Tarihe ve medeniyete 12.500 yıllık bir tarihle analık yapmış Şanlıurfa’mız ,yazılı eser veren insanlarımızın olduğu gibi, müzikte de icra etmesi ile söylemesi ile kendine has usulleri ile gerek yurt içinde gerek ise tüm dünyadaki evrensel tarzda icra edilen yöresel ağız ve usuller ile haklı bir şöhret kazanmıştır. Sıra geceleri Birleşmiş Milletler Eğitim, Bilim ve Kültür Kurumunun (UNESCO) Dünya Kültür Mirası Temsili Listesi’ne giren bir zenginliğimizdir.

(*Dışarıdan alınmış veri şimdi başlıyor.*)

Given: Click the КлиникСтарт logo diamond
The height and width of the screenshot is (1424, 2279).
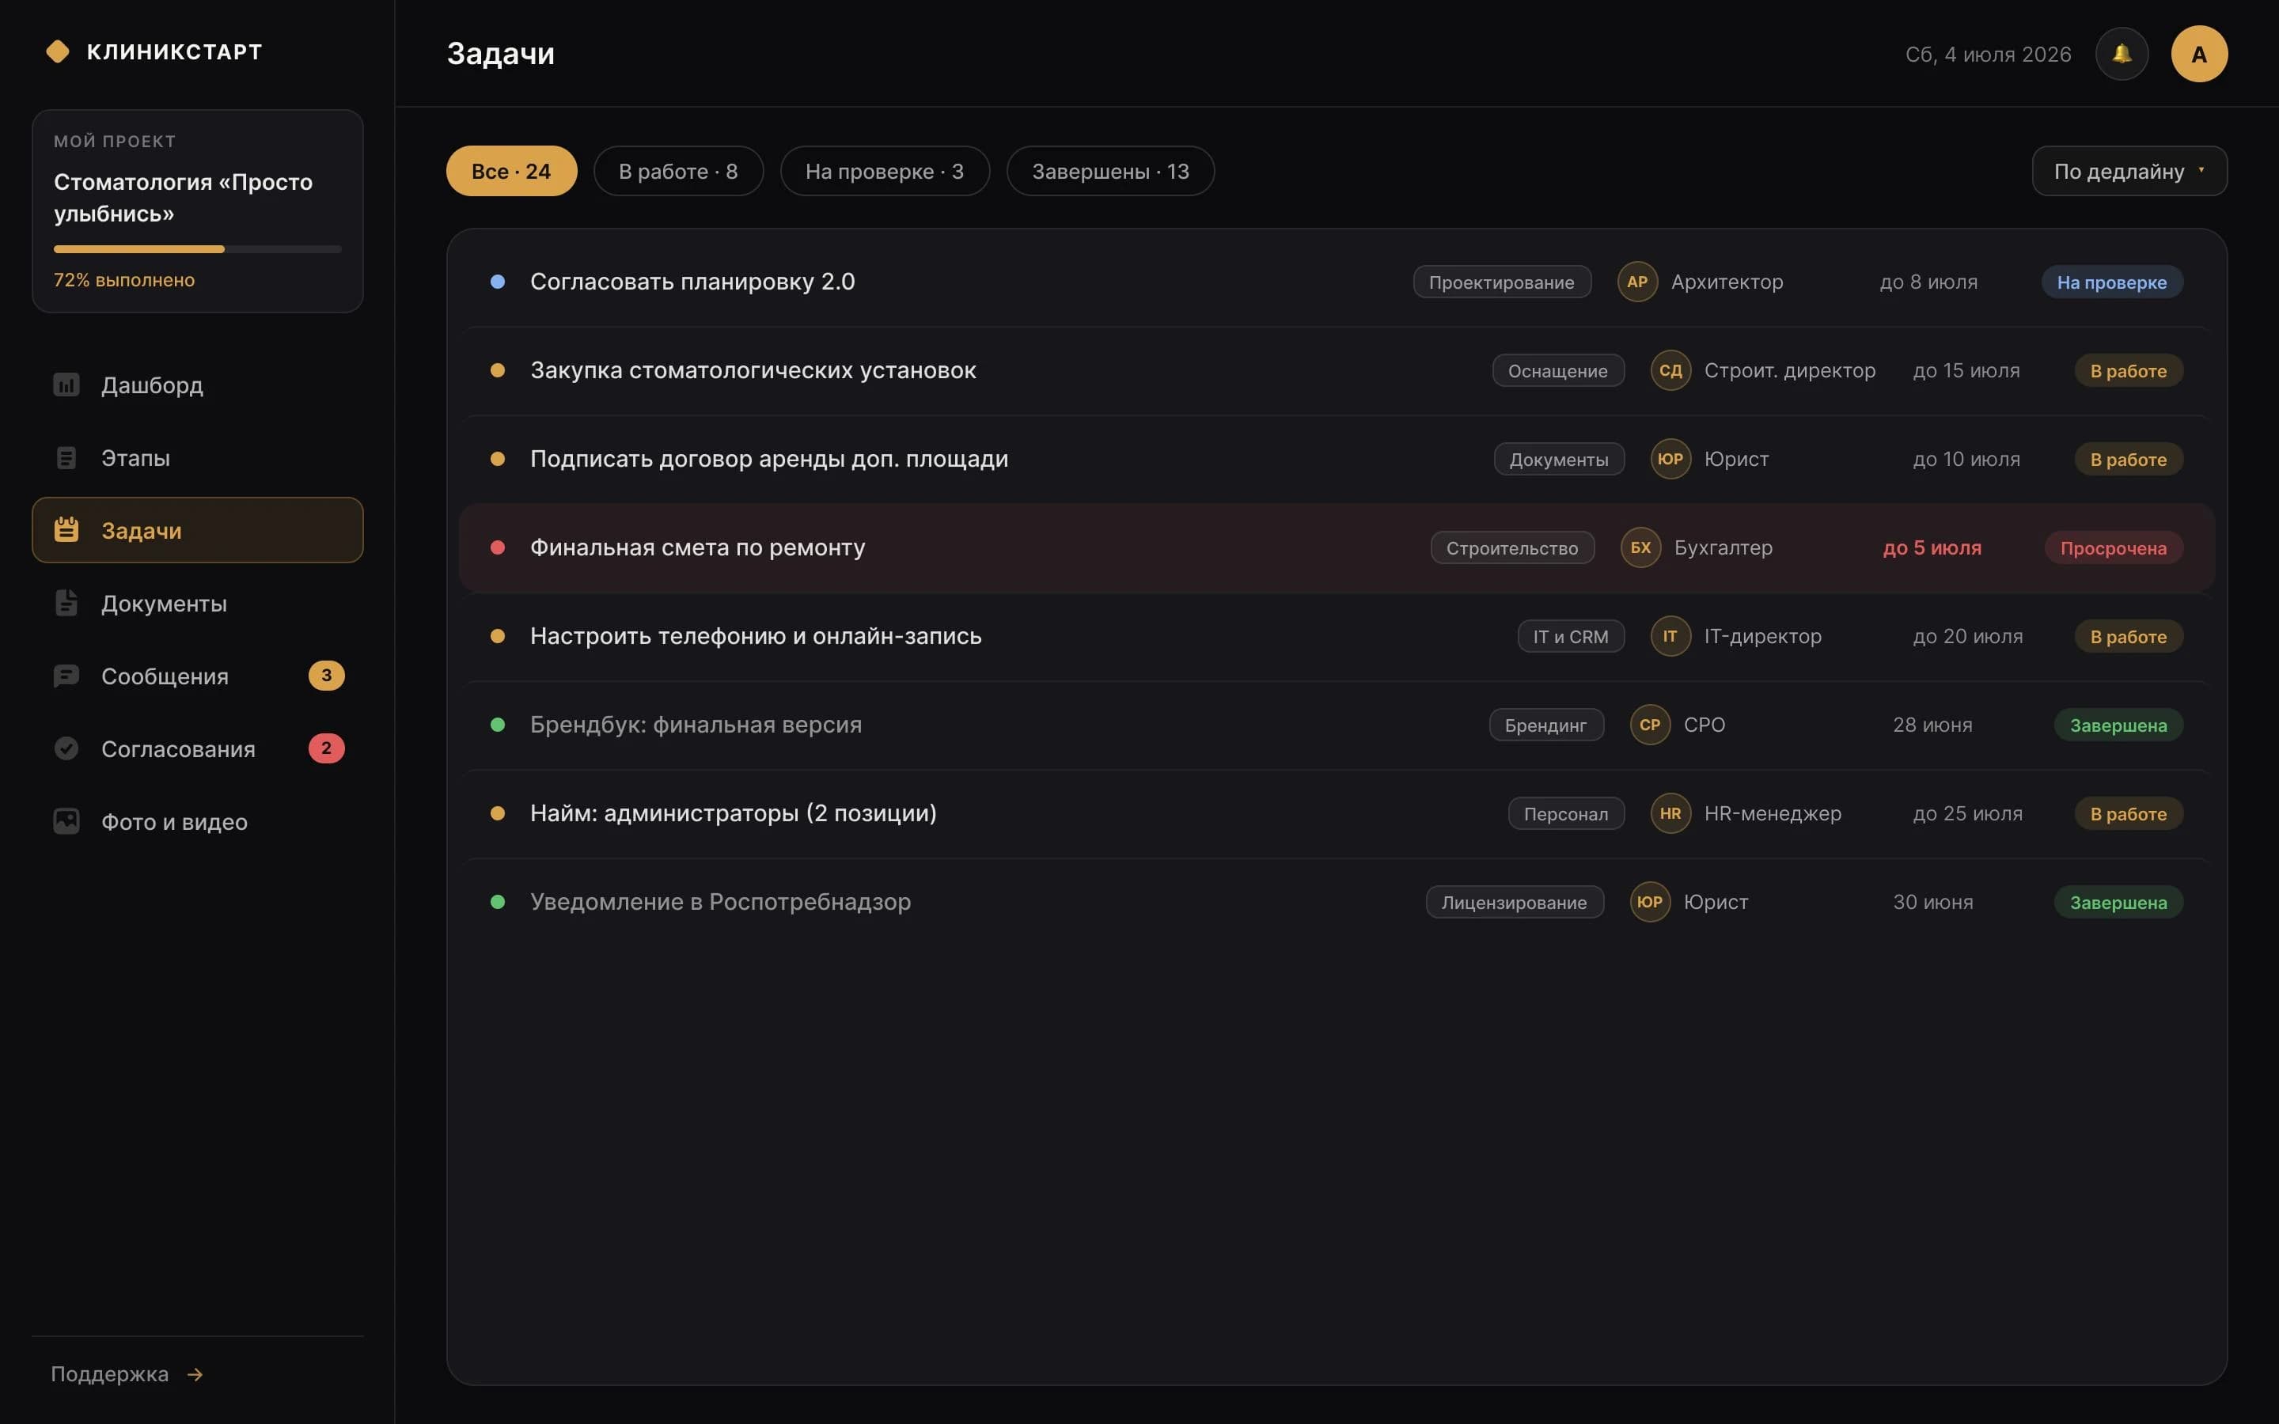Looking at the screenshot, I should (x=57, y=52).
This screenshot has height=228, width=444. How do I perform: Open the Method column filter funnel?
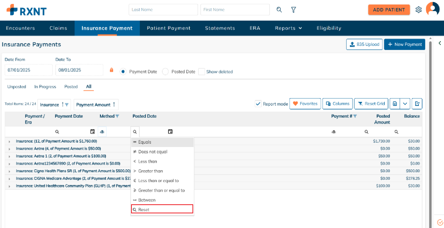point(117,116)
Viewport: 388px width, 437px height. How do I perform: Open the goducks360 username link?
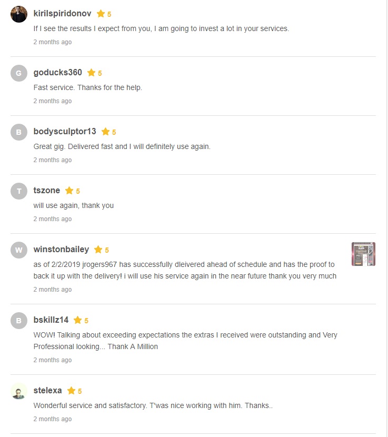pyautogui.click(x=57, y=73)
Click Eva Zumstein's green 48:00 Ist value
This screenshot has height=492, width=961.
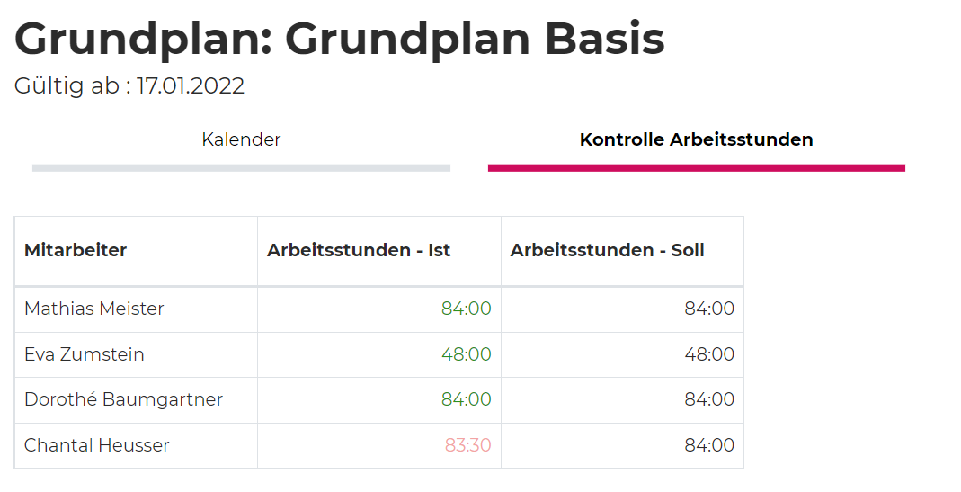[466, 354]
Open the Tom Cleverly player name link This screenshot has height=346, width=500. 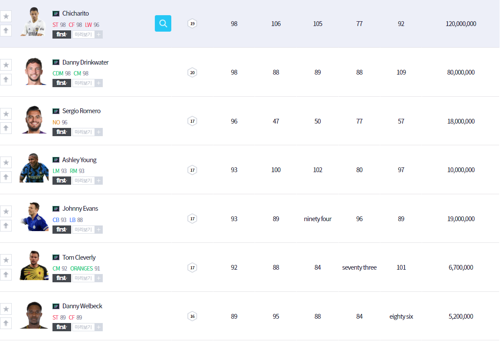coord(79,258)

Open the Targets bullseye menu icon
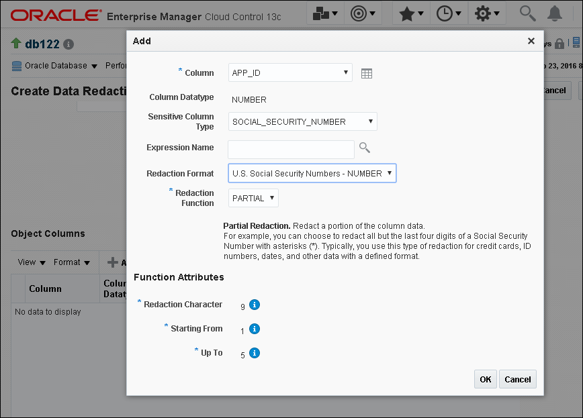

Sıra gecesi gibi bir mirasın sahibi Kelam, saz, söz sultanı olan şehrimiz de, ne yazık ki sanat adı altın da ve de ses ve saz sanatçısı görüntüsü ile Sıra gecelerini sıradan oturak alemine, Türkü bara çeviren her kim olursa olsun,Urfa’lı da olsa umurumuzda değildir.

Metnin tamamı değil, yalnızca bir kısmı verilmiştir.